What happened then? The market was recovering from a mild recession, and rate cuts were expected to fuel the recovery. Sound familiar?

But here’s the twist: in 1992, the Fed did cut rates—a lot. This time? The Fed seems content to sit tight. That makes today’s optimism a bit of a historical anomaly.

Moral of the story? Just because the market is partying like 1992 doesn’t mean the Fed feels nostalgic.

Trump Wants Cuts. Powell Wants Clarity.

This week’s Fed meeting isn’t likely to bring the news investors (or Donald Trump) are hoping for. Despite a record-breaking nine-day rally in the S&P 500, primarily driven by optimism over future rate cuts, markets may be pricing in a fantasy.

Trump has publicly, and loudly, demanded rate cuts. But Powell and his team are unconvinced. They’ve already cut rates three times since September, and at their last meeting signaled that further cuts will be slower than expected. Their reasoning? Tariffs, inflation, and economic uncertainty.

The Fed’s latest “dot plot” showed a scaled-back expectation of just 50 basis points in cuts this year. Compare that to the market’s bet on three cuts by year-end, and you see a serious expectation gap.

Adding political pressure to the mix hasn’t helped. Trump’s public tirades, including threats to fire Powell, have shaken confidence in Fed independence, a core pillar of U.S. market appeal. And while Trump later returned those remarks, the damage to market psychology was done—if only temporarily.

The Fed wants to see more hard data before changing its stance. With tariffs in a 90-day pause and inflation data still ambiguous, Powell’s message has been: wait and watch.

The risk? The rally could unwind quickly if the Fed stays put and Powell’s message reinforces caution. Markets are flying high, but reality may soon bring them back to earth.

The Last Say

Between Hope and Hesitation

This week’s newsletter captures a tension that’s becoming harder to ignore: the gap between what markets want and what the Fed is willing to do. With Trump turning up the political volume, investors cheering a rare nine-day rally, and Powell sticking to a data-first message, we’re set up for possible disappointment.

Optimism has buoyed markets, but Powell’s statements point toward patience, not pivoting. If the Fed holds firm this week, as expected, all eyes will shift to June. And if economic conditions don’t clearly deteriorate or if inflation rears up again, the path to rate cuts could stay blocked through the summer.
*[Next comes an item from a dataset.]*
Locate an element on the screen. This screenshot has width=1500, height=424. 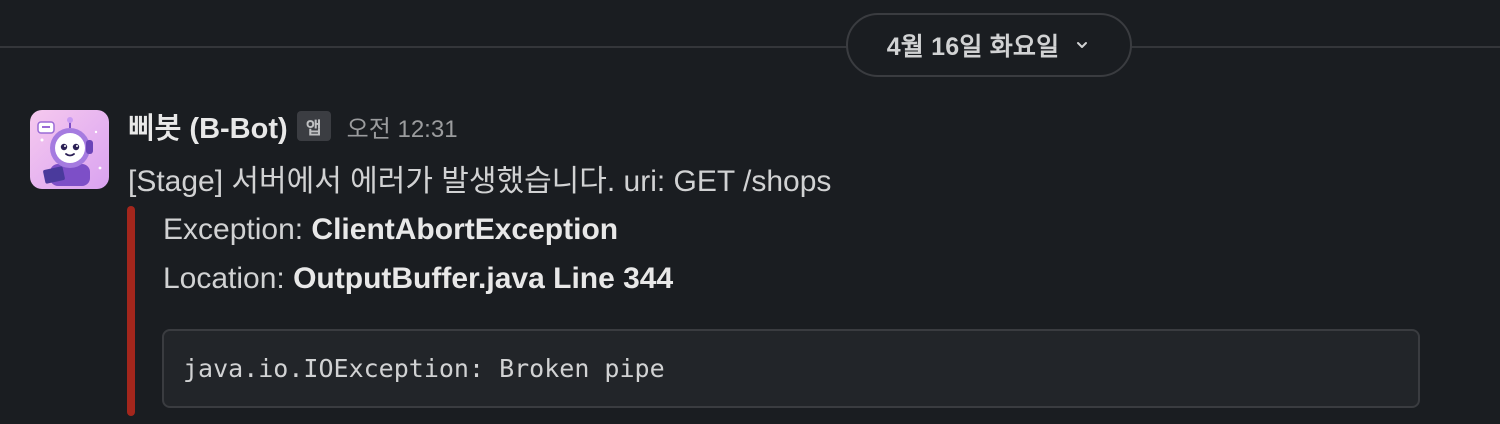
attachment-accent-bar is located at coordinates (131, 311).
This is a reminder for investors: policy takes time, and pressure doesn’t always produce results. The Fed’s credibility rests on not reacting to headlines or political pressure, but on following the numbers. In the long run, that keeps markets stable—even if it frustrates them in the short term.

Stay sharp, stay informed, and remember: being early on rate cut bets isn’t the same as being right.